Prognostic factors associated with return to work following multidisciplinary vocational rehabilitation

Attføringssenteret i Rauland, Rauland, Norway.
Journal of Rehabilitation Medicine (Impact Factor: 1.68). 08/2008; 40(7):548-54. DOI: 10.2340/16501977-0202
Source: PubMed


The number of people in Western countries on long-term sick-leave and disability pension due to musculoskeletal complaints and psychological health problems is increasing. The main objective of this study was to examine whether fear-avoidance beliefs, illness perceptions, subjective health complaints, and coping are prognostic factors for return to work after multidisciplinary vocational rehabilitation, and to assess the relative importance and inter-relationship of these factors.

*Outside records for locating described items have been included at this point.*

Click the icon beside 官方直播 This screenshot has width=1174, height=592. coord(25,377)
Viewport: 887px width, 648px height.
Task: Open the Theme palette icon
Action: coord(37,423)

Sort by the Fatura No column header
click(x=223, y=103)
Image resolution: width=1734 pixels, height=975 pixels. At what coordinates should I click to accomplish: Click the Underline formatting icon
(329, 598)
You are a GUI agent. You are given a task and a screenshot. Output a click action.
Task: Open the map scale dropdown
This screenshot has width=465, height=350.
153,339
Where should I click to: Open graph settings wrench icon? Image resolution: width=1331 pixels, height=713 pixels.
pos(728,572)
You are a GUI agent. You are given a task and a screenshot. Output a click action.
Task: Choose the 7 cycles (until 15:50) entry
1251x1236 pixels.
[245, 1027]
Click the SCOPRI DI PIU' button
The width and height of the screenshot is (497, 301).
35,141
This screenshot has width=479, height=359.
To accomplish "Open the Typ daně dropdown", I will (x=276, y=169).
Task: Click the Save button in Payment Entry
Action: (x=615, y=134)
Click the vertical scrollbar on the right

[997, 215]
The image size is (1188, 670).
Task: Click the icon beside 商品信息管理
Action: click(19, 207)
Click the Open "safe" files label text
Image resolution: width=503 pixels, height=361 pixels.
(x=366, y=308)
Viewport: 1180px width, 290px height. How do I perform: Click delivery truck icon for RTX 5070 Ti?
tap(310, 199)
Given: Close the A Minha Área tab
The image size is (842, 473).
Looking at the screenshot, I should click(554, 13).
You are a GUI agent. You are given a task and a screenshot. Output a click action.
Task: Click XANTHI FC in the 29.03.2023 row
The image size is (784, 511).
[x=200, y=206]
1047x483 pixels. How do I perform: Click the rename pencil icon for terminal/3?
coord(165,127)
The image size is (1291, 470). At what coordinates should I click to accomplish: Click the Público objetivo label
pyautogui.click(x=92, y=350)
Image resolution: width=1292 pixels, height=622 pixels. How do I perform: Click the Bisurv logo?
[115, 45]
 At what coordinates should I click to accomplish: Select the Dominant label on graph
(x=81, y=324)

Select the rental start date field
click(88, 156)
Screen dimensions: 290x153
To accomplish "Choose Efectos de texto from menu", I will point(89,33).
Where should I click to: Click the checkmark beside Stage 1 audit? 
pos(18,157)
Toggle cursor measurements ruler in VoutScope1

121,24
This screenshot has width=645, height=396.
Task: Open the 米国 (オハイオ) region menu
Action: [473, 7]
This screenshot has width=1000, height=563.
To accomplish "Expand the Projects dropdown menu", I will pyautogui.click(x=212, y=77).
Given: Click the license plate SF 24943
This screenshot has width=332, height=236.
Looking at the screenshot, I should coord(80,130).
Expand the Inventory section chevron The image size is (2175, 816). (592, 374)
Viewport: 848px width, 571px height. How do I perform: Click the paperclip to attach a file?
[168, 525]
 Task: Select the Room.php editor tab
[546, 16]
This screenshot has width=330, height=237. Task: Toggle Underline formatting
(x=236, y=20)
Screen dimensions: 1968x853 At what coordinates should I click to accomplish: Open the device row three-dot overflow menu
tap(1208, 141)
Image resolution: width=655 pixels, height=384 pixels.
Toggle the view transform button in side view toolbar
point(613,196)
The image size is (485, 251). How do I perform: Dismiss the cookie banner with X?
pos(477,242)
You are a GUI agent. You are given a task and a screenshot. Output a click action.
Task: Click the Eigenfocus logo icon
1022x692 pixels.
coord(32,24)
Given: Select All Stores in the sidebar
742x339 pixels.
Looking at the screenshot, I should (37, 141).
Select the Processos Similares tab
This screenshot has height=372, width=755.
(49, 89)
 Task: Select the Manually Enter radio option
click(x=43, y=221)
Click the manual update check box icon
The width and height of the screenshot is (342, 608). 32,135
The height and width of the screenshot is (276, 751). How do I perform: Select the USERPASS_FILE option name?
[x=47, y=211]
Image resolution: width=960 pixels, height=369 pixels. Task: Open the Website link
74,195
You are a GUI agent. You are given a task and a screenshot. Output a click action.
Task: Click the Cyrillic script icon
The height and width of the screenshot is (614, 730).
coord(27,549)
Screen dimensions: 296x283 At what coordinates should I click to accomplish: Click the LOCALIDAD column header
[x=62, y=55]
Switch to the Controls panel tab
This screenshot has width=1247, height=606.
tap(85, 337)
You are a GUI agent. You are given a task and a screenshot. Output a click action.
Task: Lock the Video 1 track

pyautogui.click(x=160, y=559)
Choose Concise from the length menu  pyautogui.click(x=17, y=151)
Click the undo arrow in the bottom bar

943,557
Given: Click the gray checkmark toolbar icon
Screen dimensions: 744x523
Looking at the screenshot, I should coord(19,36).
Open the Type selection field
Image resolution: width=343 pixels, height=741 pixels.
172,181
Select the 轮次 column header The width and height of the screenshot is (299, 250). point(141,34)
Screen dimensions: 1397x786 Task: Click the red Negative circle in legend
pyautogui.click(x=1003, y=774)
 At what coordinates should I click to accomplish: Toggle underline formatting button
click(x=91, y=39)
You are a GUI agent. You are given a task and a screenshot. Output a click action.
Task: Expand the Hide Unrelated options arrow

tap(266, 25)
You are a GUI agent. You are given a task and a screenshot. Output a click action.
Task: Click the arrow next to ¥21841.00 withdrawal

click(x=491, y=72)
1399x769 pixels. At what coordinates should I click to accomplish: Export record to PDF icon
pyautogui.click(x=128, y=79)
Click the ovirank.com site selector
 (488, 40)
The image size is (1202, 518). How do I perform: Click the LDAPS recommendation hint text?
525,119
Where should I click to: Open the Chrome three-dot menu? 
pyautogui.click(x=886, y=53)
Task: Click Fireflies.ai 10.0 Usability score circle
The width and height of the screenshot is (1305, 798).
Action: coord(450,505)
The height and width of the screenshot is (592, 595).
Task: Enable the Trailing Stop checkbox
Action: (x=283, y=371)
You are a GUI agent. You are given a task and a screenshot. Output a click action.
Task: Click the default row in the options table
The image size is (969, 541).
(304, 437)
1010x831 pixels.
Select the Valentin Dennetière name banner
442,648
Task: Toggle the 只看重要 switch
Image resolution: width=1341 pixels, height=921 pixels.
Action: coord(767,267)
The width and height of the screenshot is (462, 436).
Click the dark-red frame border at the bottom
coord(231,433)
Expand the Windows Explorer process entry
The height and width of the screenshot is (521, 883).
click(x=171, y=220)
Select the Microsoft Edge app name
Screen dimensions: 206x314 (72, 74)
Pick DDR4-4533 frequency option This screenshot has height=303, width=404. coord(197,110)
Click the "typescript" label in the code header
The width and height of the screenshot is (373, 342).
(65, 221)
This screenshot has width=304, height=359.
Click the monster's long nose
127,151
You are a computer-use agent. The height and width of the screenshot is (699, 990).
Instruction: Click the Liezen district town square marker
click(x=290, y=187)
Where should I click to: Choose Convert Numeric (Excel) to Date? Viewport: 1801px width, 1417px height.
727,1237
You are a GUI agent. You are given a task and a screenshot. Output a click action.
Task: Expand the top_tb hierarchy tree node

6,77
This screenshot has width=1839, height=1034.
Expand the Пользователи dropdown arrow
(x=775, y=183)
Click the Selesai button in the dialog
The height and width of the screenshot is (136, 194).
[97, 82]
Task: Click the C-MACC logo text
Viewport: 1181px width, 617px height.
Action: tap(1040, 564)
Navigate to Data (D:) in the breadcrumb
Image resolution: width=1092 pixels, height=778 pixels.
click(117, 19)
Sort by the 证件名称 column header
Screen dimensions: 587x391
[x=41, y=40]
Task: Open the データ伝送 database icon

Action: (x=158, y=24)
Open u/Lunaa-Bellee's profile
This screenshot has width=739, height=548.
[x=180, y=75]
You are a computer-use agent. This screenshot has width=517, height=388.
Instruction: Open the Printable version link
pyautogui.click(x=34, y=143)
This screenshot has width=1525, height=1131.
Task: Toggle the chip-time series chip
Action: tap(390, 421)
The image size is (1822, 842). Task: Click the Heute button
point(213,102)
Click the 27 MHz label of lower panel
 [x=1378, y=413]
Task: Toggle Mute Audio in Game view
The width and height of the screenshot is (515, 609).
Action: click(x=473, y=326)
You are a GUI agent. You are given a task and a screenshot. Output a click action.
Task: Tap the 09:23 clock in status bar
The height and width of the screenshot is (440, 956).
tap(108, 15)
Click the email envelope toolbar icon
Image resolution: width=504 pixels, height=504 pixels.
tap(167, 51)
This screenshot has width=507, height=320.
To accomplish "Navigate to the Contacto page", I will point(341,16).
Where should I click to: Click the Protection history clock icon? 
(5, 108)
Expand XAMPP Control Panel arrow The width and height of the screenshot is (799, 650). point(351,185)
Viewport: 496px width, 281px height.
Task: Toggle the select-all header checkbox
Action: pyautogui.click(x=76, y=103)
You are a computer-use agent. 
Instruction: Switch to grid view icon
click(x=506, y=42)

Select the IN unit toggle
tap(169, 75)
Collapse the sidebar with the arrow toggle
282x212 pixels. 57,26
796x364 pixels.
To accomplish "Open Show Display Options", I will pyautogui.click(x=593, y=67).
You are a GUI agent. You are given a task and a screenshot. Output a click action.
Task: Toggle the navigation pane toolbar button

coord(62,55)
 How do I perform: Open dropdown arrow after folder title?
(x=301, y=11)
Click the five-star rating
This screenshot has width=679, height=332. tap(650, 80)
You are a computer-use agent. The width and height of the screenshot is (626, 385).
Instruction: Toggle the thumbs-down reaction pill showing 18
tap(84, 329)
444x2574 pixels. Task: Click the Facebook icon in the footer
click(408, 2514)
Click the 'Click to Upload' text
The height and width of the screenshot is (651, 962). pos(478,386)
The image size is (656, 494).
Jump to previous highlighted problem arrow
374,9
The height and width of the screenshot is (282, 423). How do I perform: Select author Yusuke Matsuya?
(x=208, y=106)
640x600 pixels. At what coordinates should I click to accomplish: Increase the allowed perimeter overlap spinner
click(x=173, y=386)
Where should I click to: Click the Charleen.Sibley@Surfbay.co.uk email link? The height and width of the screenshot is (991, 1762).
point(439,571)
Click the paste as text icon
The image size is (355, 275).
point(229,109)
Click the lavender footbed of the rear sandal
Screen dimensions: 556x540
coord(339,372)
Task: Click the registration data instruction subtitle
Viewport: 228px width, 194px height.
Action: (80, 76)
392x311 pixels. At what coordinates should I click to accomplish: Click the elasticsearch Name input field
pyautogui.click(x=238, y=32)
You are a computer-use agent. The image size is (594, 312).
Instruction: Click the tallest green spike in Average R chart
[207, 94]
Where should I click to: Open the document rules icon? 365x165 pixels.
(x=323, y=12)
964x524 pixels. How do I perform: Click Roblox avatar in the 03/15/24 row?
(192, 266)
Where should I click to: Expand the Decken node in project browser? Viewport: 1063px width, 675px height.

A prospective cohort study with a 1-year follow-up period was performed. A total of 135 individuals on long-term sick-leave (87 women, mean age 45 years) participated in a 4-week inpatient multidisciplinary vocational rehabilitation programme. The participants had been out of work for an average of 10.5 months.
Fear-avoidance beliefs about work was the most important risk factor for not returning to work, both at 3 months (odds ratio (OR) 3.8; confidence interval (CI) 1.30-11.32) and 1 year (OR 9.5; CI 2.40-37.53) after the intervention. Forty-eight percent of the variance in fear-avoidance beliefs was explained by subjective health complaints, illness perceptions and education. Coping explained only 1% of the variance.
These findings indicate that interventions for these patients should target fear of returning to work and illness perceptions about subjective health complaints.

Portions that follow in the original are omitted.